"Hey Ahsoka want to see me put my whole fist in my mouth!"

-announcement: "Do not forget that you all get your paychecks today, that is all."-

"Damn I forgot we get our paychecks today!"

"We better go before the line gets long Snipps." Anakin and Ahsoka ran out they're rooms and made it to the line

"Aww F**k! F**k F**k F**K! Why did i f****n forget! What the F**k? This line will take a f****n year! Good F****n Lord!

"Master Skywalker, Jesus Christ, calm down there's only four jedi's in front: Master Fisto, Master Koon, Barriss, and Master Windu I bet this line would go by quickly besides its not like Master Kenobi is here to annoy us about Kim Kardashian again!"

"Haha yeahh I guess your right Snipps!"

"Heyy Ahsoka, Heyy Anakin!"

"Aww F**k! Hello Obi-Wan, thanks alot 'Soka"

"Damn I didn't think that would happen!"

"What would happen?"

"Nothing, Master!"

"Anyways, did you guys hear that Kim Karda-"

Everybody in Line: "WE DON'T CARE!"

"You all are just jealous little f**ks because she loves me and not you!"

"Master Kenobi could you just shut the f**k up!"

"Snipps don't even listen to him." While they all we're ignoring Obi-Wan they all saw Master Fisto's envelope. As he walked passed Anakin, Anakin stopped him.

"Woah Master Fisto hold up, aren't you going to open the envelope and see what your pay was?"

"Anakin I want to be surprised, I am going to open the envelope when I get to my room."

"C'mon Master just this once I've seen everyone's reaction but yours and Master Windu just open the damn thing."

"Alright Anakin." When Kit opened the envelope and saw the check he was in shock!

"What the F**k is this bulls**t checl?! I'm the most f****n calm jedi ever and you think I am going to accept this? F**k that!" he left and flicked everyone off. Everyone just stared with they're mouths wide open.

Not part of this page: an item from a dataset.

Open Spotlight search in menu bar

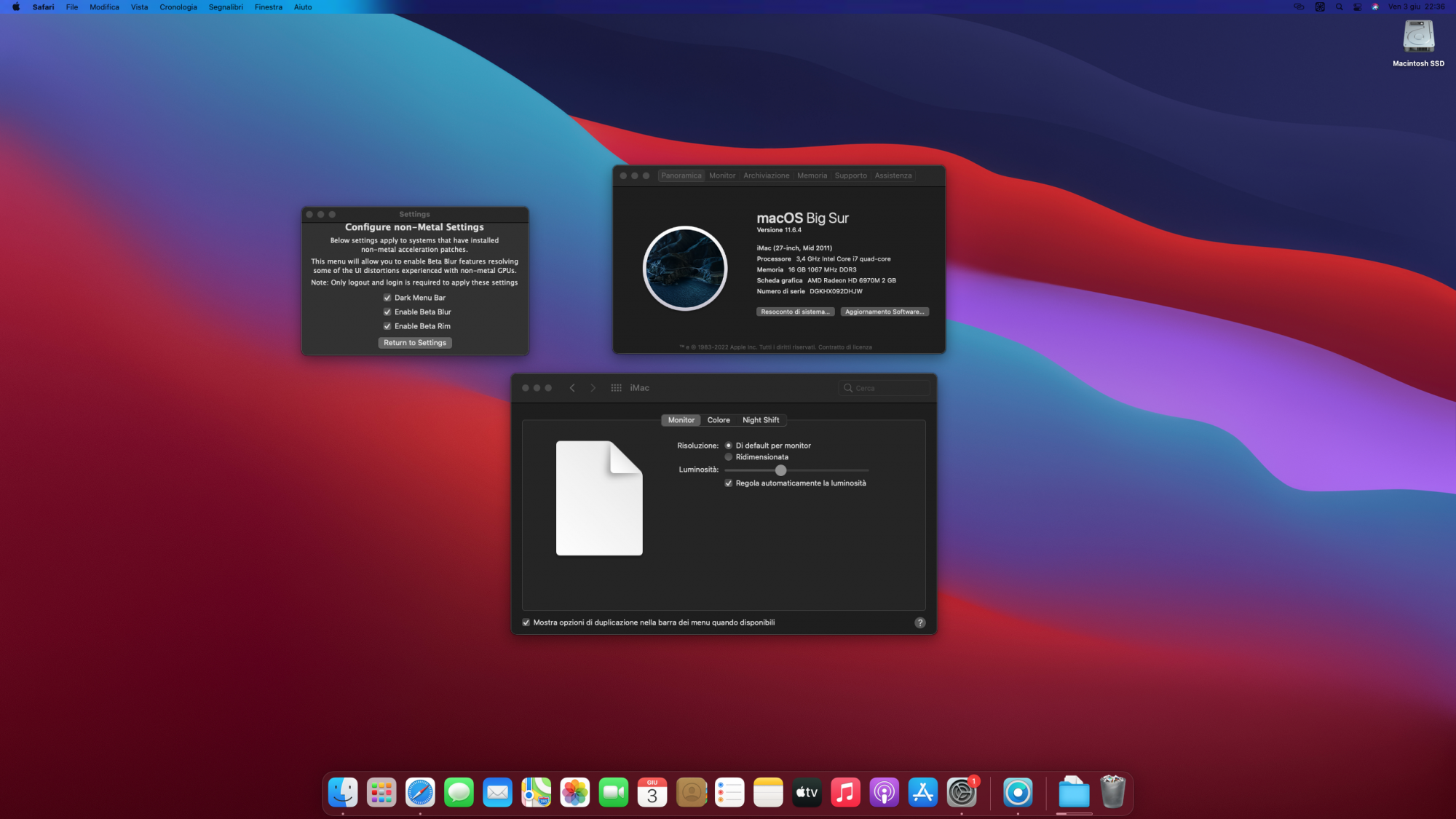point(1339,7)
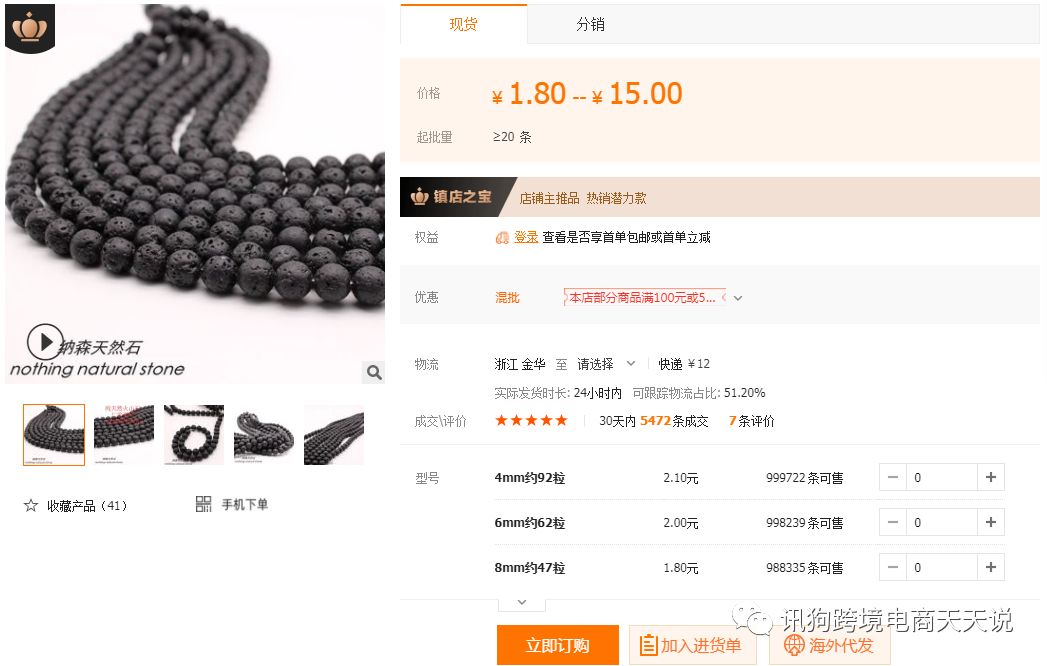Screen dimensions: 1047x666
Task: Decrease quantity for 6mm约62粒 with minus
Action: 893,522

"Okayy that was a little weird."

"Your telling me Ahsoka I've never seen Master Fisto so angry. He wasn't even this angry when I accidentally broke his nose playing Wii Sports when I punched his face playing tennis but luckily we lost 40 pounds."

"Look Master Koon just got his check lets see his reaction!"

"AWWWW F**K YEAHH BITCHES!" Master Plo ripps his shirts and swings it around then humps a nearby plant and leaves laughing!

"Sooo... was he happy?"

EVERYONE: "Lord knows."

"Aww yeahh Barriss is next, this outta be good." Barriss calmly opens the envelope, smiles, and walks to the exit door.

"Typical Barriss!" They all Boo her and clones came out throwing tomatoes at her.

"Well we all know what the clones spent they're money on." Everyone Boos at Ahsoka's stupid joke and they all give her punchies.

"Oh thank God I'm next after Master Windu!"

"See Anakin, I told you this wasn't soo bad now lets watch Master Windu's response!"

"HELL YEAHH NIGGA!" Everyone Looks at him in complete shock.

"I mean... Very Good carry on! Then he runs like hell.

"Holy S**t I'm up!" Anakin walked up to the droid and got his check. He opens the envelope and see's he gets $300,450.

"Oh My F****n God!" Anakin faints! Ahsoka steps over him and gets her check.

"F**k Yeahh! This enough to buy me a month's worth of PORN MAGS." Anakin wakes up.

"What Snipps?"

"I mean Korn, ya know my fav band woo."

"Oh ok then in that case..." Anakin faints again and Ahsoka walks back slowly then runs out the Jedi Temple. Obi-Wan steps over Anakin and gets his check. He puts it in his pocket. He picks up Anakin's check and made a funny discovery.

"Hahaha OMG they made a mix up you get $199 while Master Yoda gets the $300,450" Anakin gets up.

"What? No way let me see!" Once Obi-Wan hands Anakin the check he runs out the Jedi Temple fast as lightning!

"What the f**k? Oh well I have enough money to buy that Playboy with Kim Kardashian.